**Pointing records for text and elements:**
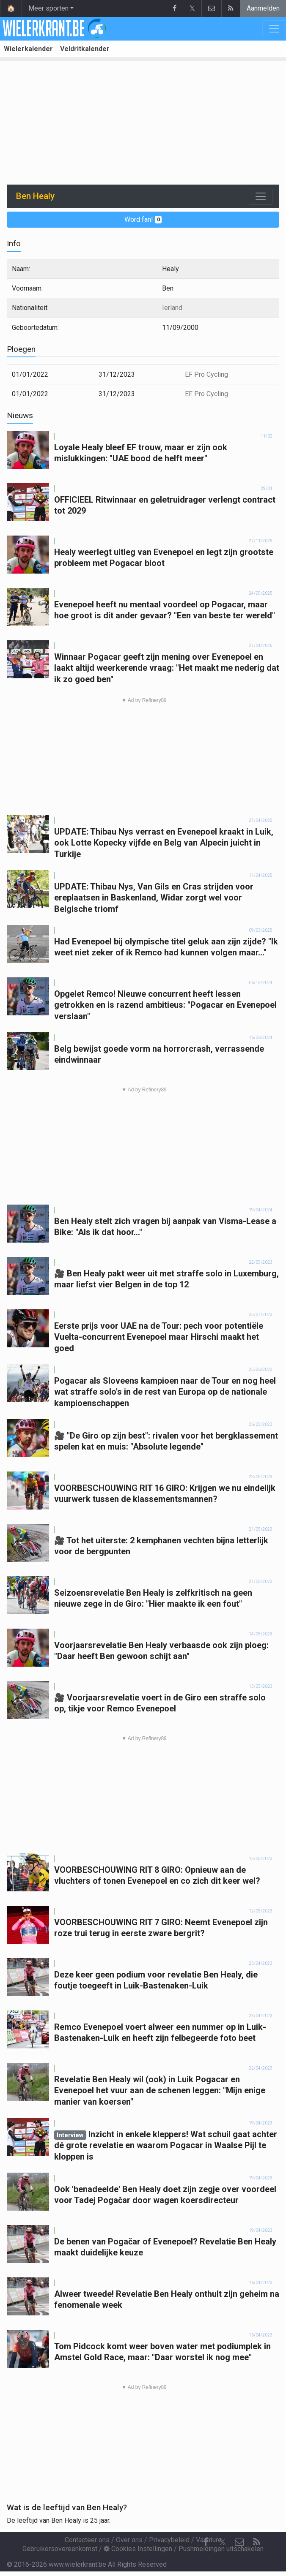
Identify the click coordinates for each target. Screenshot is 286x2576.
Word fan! (143, 219)
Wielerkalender (28, 49)
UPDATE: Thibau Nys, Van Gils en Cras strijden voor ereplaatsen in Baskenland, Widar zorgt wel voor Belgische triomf (153, 897)
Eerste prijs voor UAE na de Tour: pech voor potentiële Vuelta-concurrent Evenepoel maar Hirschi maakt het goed (158, 1337)
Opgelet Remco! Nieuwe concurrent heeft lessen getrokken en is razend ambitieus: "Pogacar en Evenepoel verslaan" (165, 1005)
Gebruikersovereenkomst (59, 2549)
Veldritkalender (85, 49)
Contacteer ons (87, 2540)
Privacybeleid (169, 2540)
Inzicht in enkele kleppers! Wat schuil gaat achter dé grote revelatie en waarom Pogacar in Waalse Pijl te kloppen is (165, 2145)
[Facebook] (205, 2542)
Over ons (129, 2540)
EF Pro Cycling (206, 374)
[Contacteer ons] (239, 2542)
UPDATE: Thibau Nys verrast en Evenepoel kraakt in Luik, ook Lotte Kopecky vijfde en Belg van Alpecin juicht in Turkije (163, 843)
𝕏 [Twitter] (222, 2542)
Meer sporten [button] (48, 8)
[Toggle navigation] (260, 196)
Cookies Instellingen (138, 2549)
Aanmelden (263, 8)
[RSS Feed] (256, 2542)
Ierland (172, 308)
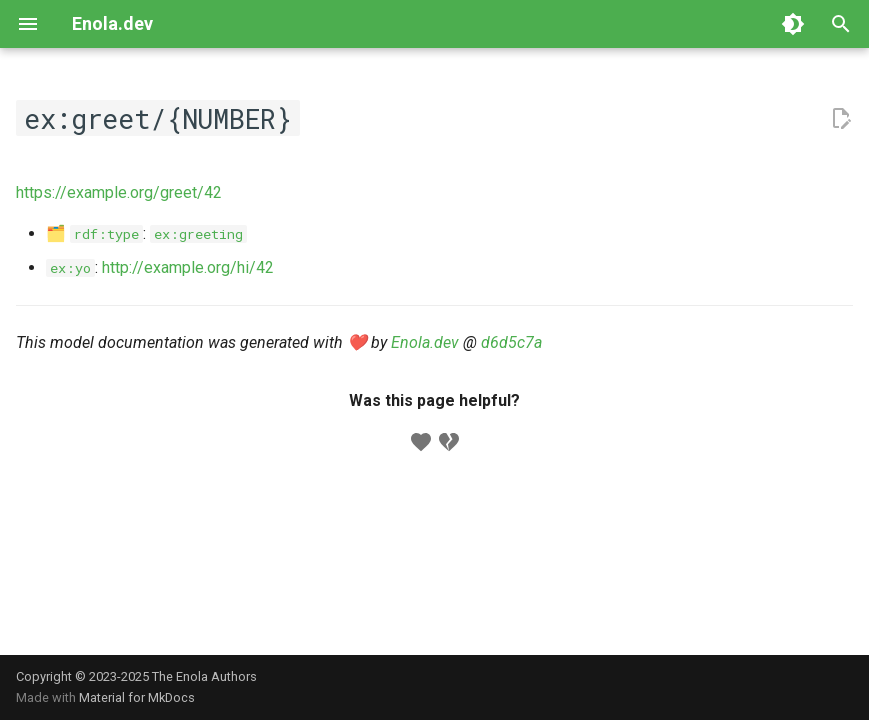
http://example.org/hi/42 (188, 267)
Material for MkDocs (137, 697)
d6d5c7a (511, 342)
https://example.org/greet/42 (119, 192)
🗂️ (94, 233)
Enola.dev (425, 342)
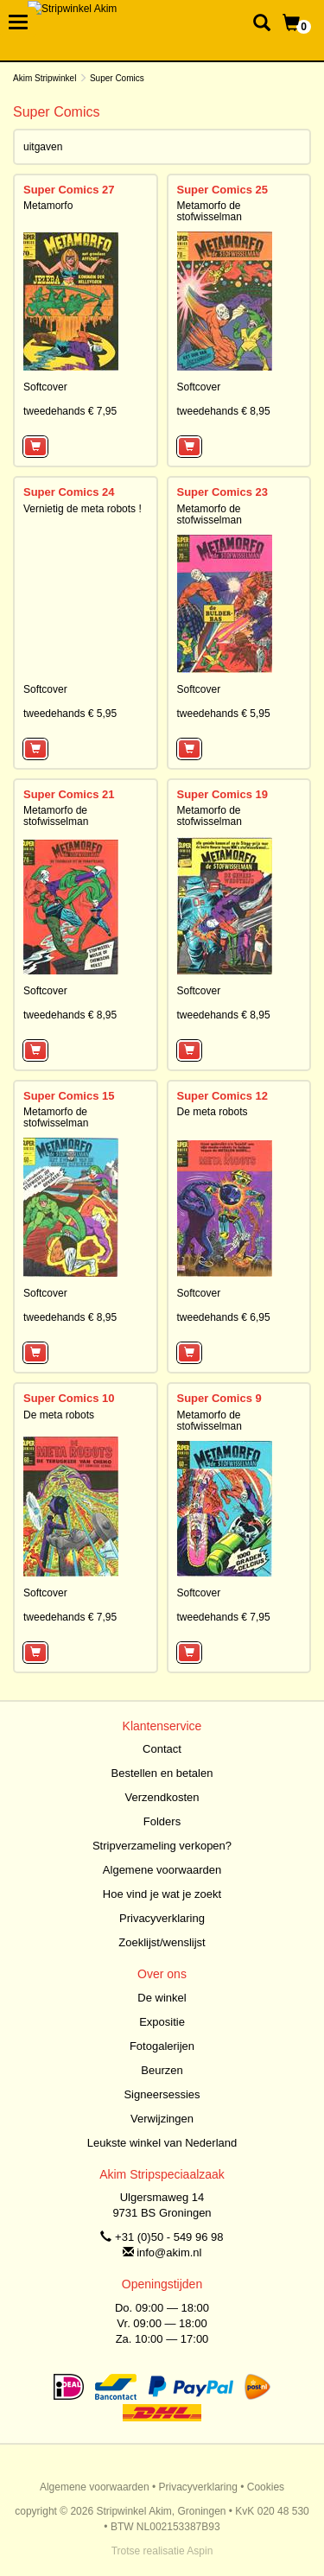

**GIVEN REQUEST:** Pick out and copy each line of the items above that contains the word "UPDATE". Case counts.

**THE OUTPUT:**
UPDATE: Thibau Nys, Van Gils en Cras strijden voor ereplaatsen in Baskenland, Widar zorgt wel voor Belgische triomf (153, 897)
UPDATE: Thibau Nys verrast en Evenepoel kraakt in Luik, ook Lotte Kopecky vijfde en Belg van Alpecin juicht in Turkije (163, 843)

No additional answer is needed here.